Don't worry, I am not complaining. When I mentioned all of this to my agent he told me to "stop overthinking". He was absolutely right and the rest of this diary entry is not a woe is me/what did I do wrong?/why don't they like me? post. It is more about the ridiculous way I constantly overthink everything, and how, when I overthink, I will inevitably land on the negative side of things.

I have been a little obsessed with classes at my gym recently and over the weekend 4 people I don't know have come up to me and said "wow, you've lost loads of weight". This happens quite a lot at the moment and it always makes me happy. I say "thank you" and smile widely but a small part of my brain can't help thinking "gee I must have been the size of a (small) elephant before I started coming to the gym". A classic example of how I overthink everything, and normally negatively.

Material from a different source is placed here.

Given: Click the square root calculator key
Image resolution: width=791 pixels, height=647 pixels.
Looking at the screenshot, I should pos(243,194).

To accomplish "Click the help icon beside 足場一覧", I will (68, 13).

This overthinking thing spills over into my professional life in all sorts of ways. For example, as I get older I am being asked to audition for more things that do not require me to sing. This pleases me greatly, not because I don't want to sing, I always want to sing, but I worry I am not up to the task and, more specifically, I worry that I am not versatile enough in the accents department.

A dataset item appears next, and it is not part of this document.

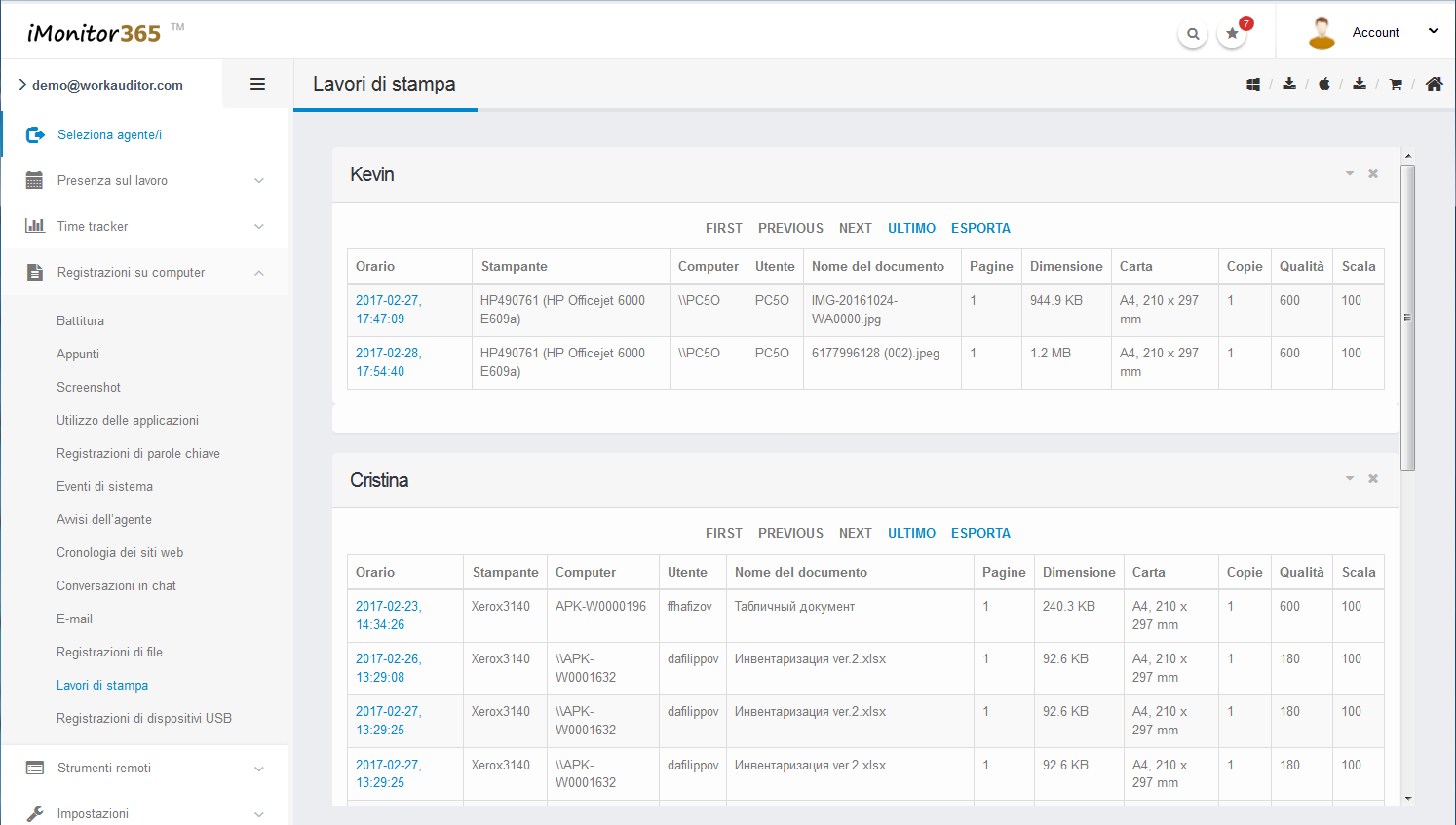Select Cronologia dei siti web
1456x825 pixels.
coord(120,553)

On my Spotlight CV (for those who don't know, Spotlight is kind of the Holy Grail for casting directors. A place to find the talent they need) I do not have a long list of accents that I can pull out of the bag. I can do some accents if I work on them but the thought of being asked to do an accent in an audition just because it is on my Spotlight CV terrifies me as I doubt I could do many of them without having time to think about it and work it into my voice. I had Geordie on my CV for a while as I was up for Billy Elliot a while back. Now, my Geordie is a work in progress but, as my flat mate will attest, it is almost there. However, it terrified me so much that someone would ask me to do it on spec that I had to take it off (my flat mate will also attest that my attempts at the Welsh accent is a constant source of mirth to him).

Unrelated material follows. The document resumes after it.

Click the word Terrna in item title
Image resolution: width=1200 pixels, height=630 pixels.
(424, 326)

So what to do for the best? Do I add the Geordie, Liverpudlian, Cockney, Somerset accents I know I can do if I work at them or do I leave it as it is? I suppose it comes down to confidence. I tell myself that I would be lying if I put them on but I'm not really. Accents have always fascinated me so perhaps it is time to stop being lazy (laziness seems to be a theme in these diary entries) and do some actual work on them so I have the confidence to legitimately offer them on my CV.

The overthinking part of my brain enjoys setting me up for failure so perhaps it is time for a spot of reprogramming. Stop telling myself I can't do things and just get on with them. Bite the bullet and have a go. A friend of mine, on her Facebook page this week, posted a couple of quotes from the wonderful comedienne Amy Poehler that resonated with me. The first was:

"There's power in looking silly and not caring that you do."

The second was:

"Great people do things before they're ready. They do things before they know they can do it. And by doing it, they're proven right."

I doubt that second quote would apply if I were trying out my Welsh accent but both apply to me in other ways. Overthinking doesn't normally stop me doing things but it will delay the moment I choose to finally do them and perhaps if I could turn down my overthinking switch a little, as many an X-Factor contestant might say, my journey would be more interesting and a much more exciting adventure.